#### [Records shown]
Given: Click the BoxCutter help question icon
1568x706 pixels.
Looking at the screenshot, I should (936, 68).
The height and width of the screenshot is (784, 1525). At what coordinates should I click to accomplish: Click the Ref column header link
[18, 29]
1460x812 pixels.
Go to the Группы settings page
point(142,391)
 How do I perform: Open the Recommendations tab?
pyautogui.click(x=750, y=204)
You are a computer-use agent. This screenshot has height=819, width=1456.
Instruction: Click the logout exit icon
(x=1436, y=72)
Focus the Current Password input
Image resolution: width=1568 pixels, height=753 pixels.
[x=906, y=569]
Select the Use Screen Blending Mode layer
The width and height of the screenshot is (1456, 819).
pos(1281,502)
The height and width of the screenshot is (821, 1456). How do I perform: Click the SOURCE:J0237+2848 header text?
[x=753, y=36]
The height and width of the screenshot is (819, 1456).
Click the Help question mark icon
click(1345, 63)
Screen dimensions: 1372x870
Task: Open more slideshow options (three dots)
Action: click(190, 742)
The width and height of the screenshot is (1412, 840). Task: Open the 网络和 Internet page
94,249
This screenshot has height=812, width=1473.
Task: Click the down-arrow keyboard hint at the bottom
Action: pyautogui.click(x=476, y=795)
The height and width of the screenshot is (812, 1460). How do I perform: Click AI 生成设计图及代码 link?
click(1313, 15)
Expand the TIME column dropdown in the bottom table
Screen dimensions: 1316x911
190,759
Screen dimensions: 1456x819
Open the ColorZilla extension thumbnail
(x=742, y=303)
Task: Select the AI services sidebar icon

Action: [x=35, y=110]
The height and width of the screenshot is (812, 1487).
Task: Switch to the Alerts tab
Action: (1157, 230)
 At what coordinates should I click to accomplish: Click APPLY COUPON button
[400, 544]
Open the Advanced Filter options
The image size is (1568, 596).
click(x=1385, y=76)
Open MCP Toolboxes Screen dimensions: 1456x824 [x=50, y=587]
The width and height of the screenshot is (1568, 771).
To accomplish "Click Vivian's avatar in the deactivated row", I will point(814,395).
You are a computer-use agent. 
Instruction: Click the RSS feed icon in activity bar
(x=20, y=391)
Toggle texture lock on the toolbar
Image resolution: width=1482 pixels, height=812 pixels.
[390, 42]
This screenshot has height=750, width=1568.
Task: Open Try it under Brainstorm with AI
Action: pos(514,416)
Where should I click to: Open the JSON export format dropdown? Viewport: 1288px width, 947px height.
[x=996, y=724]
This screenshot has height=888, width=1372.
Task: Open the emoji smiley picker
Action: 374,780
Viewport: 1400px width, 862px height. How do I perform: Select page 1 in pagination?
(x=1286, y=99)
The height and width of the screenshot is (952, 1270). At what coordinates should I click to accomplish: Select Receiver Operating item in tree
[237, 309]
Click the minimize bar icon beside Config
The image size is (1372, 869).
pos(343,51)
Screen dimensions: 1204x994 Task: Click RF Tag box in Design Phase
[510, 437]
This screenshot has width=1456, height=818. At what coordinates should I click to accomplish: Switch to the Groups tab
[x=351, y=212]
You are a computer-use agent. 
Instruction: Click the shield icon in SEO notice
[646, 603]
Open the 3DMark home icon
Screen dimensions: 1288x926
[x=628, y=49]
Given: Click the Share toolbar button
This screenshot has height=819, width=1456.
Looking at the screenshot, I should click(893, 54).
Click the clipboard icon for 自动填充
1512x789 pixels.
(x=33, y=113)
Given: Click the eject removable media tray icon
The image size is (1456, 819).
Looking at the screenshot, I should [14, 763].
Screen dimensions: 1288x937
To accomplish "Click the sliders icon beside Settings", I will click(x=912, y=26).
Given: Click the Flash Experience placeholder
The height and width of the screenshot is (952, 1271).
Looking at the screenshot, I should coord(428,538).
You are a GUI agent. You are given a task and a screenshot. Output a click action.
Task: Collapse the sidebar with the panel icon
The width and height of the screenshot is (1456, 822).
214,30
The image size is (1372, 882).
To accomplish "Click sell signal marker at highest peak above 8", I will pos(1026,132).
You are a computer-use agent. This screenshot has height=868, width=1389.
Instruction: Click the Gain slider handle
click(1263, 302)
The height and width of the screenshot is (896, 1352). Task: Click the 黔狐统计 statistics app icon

#### [Goal of the exercise]
For each line above that contains "computer", make a copy.

#### [Your solution]
You are a computer-use agent. This screenshot has height=819, width=1456.
You are a computer-use agent. 
You are a computer-use agent. 
You are a computer-use agent. This screenshot has height=868, width=1389.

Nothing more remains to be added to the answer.